Reworked NBA Predictions (Python Version)
(Note) Please note that this was written around January 2015. These scripts rely heavily on webscraping to access the required data. Websites regularly change their layouts and locations. Because of this, the webscraping may fail, which causes no updated predictions to be made. I will eventually get around this fall to making sure this runs.

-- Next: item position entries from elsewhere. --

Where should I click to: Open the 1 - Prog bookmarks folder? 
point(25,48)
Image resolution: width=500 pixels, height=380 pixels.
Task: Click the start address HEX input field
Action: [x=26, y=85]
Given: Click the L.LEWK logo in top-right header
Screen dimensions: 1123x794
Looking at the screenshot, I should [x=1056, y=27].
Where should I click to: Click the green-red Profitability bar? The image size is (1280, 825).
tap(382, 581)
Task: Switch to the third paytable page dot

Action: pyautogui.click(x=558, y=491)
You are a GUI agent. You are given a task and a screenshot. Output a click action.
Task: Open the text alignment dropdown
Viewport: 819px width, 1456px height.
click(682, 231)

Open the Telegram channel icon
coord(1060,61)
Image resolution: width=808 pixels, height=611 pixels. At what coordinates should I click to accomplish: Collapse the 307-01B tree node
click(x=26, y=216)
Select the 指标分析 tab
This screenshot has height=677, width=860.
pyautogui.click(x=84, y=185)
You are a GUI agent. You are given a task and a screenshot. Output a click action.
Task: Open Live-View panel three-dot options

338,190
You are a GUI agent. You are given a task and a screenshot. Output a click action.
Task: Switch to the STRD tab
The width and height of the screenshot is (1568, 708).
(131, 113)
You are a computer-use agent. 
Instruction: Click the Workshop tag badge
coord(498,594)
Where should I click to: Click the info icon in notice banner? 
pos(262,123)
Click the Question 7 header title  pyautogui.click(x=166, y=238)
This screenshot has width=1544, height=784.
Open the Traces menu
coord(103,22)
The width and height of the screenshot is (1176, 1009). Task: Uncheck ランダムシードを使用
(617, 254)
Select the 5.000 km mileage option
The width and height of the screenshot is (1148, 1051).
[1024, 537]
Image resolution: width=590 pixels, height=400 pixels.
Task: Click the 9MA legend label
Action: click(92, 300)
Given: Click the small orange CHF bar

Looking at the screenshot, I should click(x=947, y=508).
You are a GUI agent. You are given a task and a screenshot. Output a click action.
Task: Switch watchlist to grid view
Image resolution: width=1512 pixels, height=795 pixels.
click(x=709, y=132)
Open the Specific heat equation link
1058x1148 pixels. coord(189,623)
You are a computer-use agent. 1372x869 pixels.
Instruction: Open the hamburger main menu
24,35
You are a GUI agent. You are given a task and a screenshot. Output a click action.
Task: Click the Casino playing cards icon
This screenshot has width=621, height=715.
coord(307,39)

I've decided to rework my NBA Prediction code from R to Python. Mostly to see if I could do it, and also to see if I could speed it up a bit. I'll update here with current speed/accuracy results as the 2014-15 season plays out. The structure and format is pretty much the same, with the exception that it's cleaner code. I still need to comment it a bit more, but it's Git ready for now.
-
NBA_Driver.py - This is the workhorse, the script that actually gets run. It will call the webscrapers, genetic functions, and create the data/logging as it runs.
-
NBA_Tweeter.py - This is the script that tweets the top (N/2) games for the day to twitter. If you use this script, you'll have to change the OAUTH/Secret Key information to access your twitter feed.
-
GA_Funs.py - The genetic algorithm functions are kept here. (Create Population, Get Fitness, Get Schedule Stats, Mutate Individual, Create Child)
-
Webstats_Funs.py - Houses all the webscrapping functions to get the schedule, outcomes, player and team statistics, injury information, and online betting odds.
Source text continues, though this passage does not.